Le Togo et les Nana Benz

L’esprit de l’entrepreneuriat africain

Nation côtière d’Afrique de l’Ouest, le Togo s’impose progressivement comme un pôle de référence pour les affaires et l’entrepreneuriat dans la région. Il abrite la compagnie aérienne ASKY, qui relie 30 grandes villes à travers le continent. Créée en 2007, cette compagnie a pour ambition de multiplier les liaisons aériennes, facilitant ainsi le transport des personnes et des marchandises entre l’Afrique de l’Ouest et l’Afrique centrale. Le Togo est également le pays d’origine d’Ecobank, la banque panafricaine fondée en 1985 par la Fédération des chambres de commerce d’Afrique de l’Ouest. Aujourd’hui présente dans 33 pays, la banque figure parmi les services bancaires les plus utilisés sur le continent.

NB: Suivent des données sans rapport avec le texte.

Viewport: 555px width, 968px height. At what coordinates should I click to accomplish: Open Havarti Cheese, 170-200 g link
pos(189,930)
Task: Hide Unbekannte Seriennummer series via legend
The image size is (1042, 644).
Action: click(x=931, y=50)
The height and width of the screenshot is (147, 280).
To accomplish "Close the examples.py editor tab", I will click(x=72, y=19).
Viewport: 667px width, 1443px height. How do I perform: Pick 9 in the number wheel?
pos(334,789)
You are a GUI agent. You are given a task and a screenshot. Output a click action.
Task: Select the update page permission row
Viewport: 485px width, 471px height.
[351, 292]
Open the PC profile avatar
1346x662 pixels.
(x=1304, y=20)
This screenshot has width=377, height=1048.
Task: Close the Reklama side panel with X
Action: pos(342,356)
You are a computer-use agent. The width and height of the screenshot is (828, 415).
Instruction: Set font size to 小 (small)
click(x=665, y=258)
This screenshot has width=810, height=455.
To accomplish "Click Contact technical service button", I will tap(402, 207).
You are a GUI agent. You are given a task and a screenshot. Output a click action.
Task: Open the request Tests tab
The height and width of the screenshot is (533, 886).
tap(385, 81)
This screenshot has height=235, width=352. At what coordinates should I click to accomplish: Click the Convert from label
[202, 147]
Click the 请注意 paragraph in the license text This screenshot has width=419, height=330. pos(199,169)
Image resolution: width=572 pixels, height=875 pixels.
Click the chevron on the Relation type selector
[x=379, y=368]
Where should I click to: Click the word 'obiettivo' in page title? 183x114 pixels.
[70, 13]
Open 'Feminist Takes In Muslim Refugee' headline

L’un des spectacles les plus marquants lorsque l’on explore l’aéroport international Gnassingbé Eyadéma de Lomé est celui des tissus colorés exposés dans les étals et les boutiques. Une promenade dans le marché révèle une grande diversité de tissus, déclinés dans une multitude de couleurs.

Les tissus au Togo portent une histoire ancienne, qui remonte aux puissantes femmes africaines connues sous le nom de Nana Benz. Entre les années 1950 et 1980, le monde des affaires togolais était dominé par ces femmes et leur commerce de tissus. Elles figuraient parmi les premières grandes commerçantes de tissus en Afrique de l’Ouest, posant ainsi les bases de l’entrepreneuriat africain moderne. À cette époque, les tissus étaient principalement fabriqués dans certains pays européens, notamment aux Pays Bas. Ces femmes étaient les principales distributrices de marques comme WAX et VLISCO, qui produisaient ces étoffes.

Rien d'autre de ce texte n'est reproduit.